GIVEN INSTRUCTION A: Rewrite the passage of the bump function question running from "I am looking" down to "the all requirements.", with "half space" replaced by "upper half-space".

SOURCE EXTRACT:
|---|

# A smooth bump function with Neumann boundary condition

real-analysis

Let $$d \ge 2$$ be a positive integer. Let $$\Phi\colon \mathbb{R}^{d-1} \to \mathbb{R}$$ is $$C^3$$-function with $$\Phi(0)=0.$$ We define a unbounded domain $$D \subset \mathbb{R}^d$$ by
\begin{align*} D=\{x=(x_1,\ldots,x_{d-1},x_d) \in \mathbb{R}^d\mid x_d>\Phi(x_1,\ldots,x_{d-1})\}. \end{align*}

Let $$a \in \overline{D}$$ and $$r \in (0,1]$$ such that $$B(a,r) \cap \partial D\neq \emptyset.$$ Here, $$B(a,r)$$ denotes a open ball centered at $$a$$ with radius $$r$$.

I am looking for a function $$f\colon \mathbb{R}^d \to \mathbb{R}$$ with the following property:

1. $$f$$ is nonnegative and $$0< f \le 1$$ on $$D \cap B(a,r)$$,
2. $$f$$ is compactly supported and smooth (more precisely, $$f \in C^3(\overline{ D})$$),
3. $$f$$ satisfies the Neumann boundary. That is, for any $$x \in \partial D$$, we have
$$\langle \nabla f(x),\nu(x) \rangle=0.$$ Here, $$\nu(x)$$ denotes the inward unit normal vector at $$x \in \partial D.$$

Can we construct such a function $$f$$?

If $$D$$ is the half space, I can construct such a function. Indeed, we take a smooth function $$g\colon \mathbb{R}^d \to \mathbb{R}$$ such that $$g=1$$ on $$B(a,r)$$ and $$g=0$$ outside $$B(a,2r)$$. For $$x=(x_1,\ldots,x_{d-1},x_d)$$, we let $$\hat{x}=(x_1,\ldots,x_{d-1},-x_d)$$. Then,
\begin{align*} f(x)=\{g(x)+g(\hat{x})\}/2, \quad x \in \mathbb{R}^d \end{align*}
satisfies the all requirements.

|---|

INPUT:
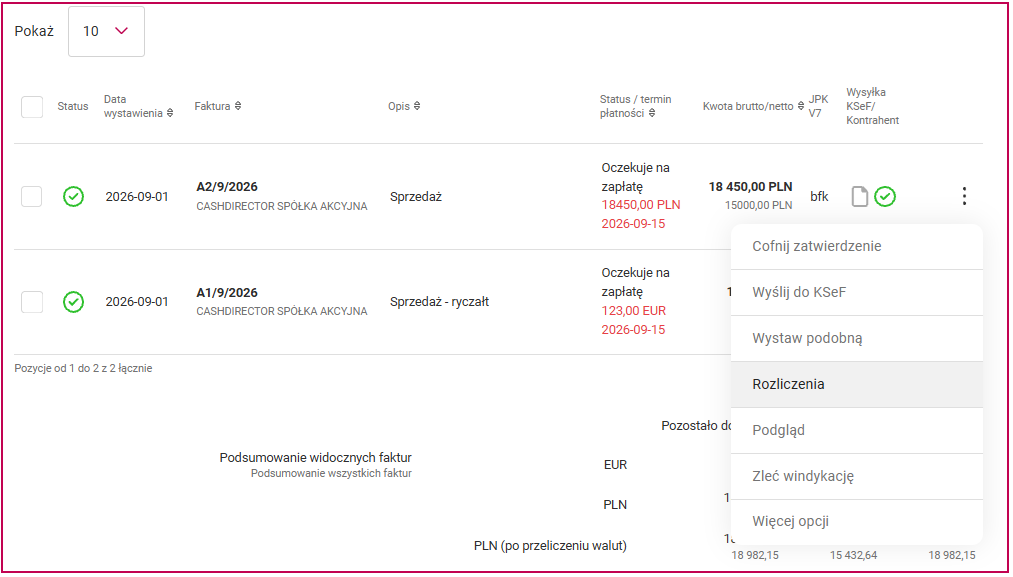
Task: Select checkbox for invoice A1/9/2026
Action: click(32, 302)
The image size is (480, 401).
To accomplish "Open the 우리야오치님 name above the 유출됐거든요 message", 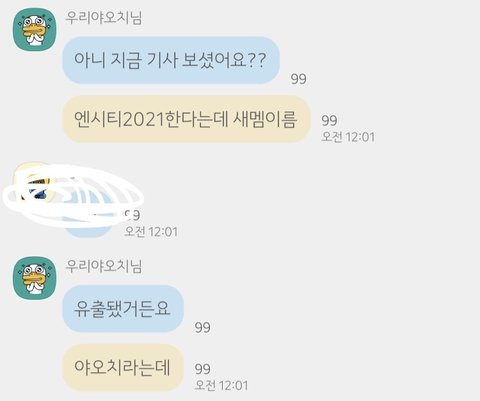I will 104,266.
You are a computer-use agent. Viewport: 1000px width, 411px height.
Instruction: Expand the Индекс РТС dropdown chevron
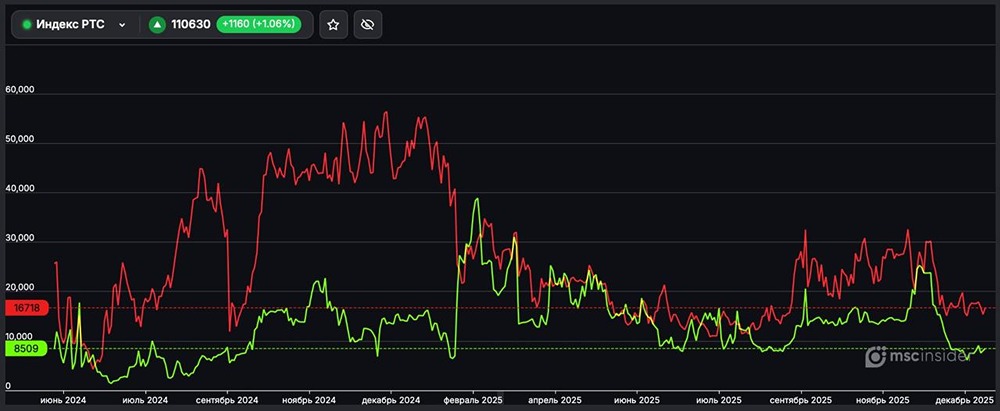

|---|

GIVEN INSTRUCTION B: Render everything in the listing from the line containing "You are a computer-use" down to the end of the listing as a JSON list of strings, one string per line and no blank lines, and leave out any pictures.

FULL RESPONSE A:
I am looking for a function $$f\colon \mathbb{R}^d \to \mathbb{R}$$ with the following property:

1. $$f$$ is nonnegative and $$0< f \le 1$$ on $$D \cap B(a,r)$$,
2. $$f$$ is compactly supported and smooth (more precisely, $$f \in C^3(\overline{ D})$$),
3. $$f$$ satisfies the Neumann boundary. That is, for any $$x \in \partial D$$, we have
$$\langle \nabla f(x),\nu(x) \rangle=0.$$ Here, $$\nu(x)$$ denotes the inward unit normal vector at $$x \in \partial D.$$

Can we construct such a function $$f$$?

If $$D$$ is the upper half-space, I can construct such a function. Indeed, we take a smooth function $$g\colon \mathbb{R}^d \to \mathbb{R}$$ such that $$g=1$$ on $$B(a,r)$$ and $$g=0$$ outside $$B(a,2r)$$. For $$x=(x_1,\ldots,x_{d-1},x_d)$$, we let $$\hat{x}=(x_1,\ldots,x_{d-1},-x_d)$$. Then,
\begin{align*} f(x)=\{g(x)+g(\hat{x})\}/2, \quad x \in \mathbb{R}^d \end{align*}
satisfies the all requirements.

FULL RESPONSE B:
[
  "You are a computer-use agent. Viewport: 1000px width, 411px height.",
  "Instruction: Expand the Индекс РТС dropdown chevron"
]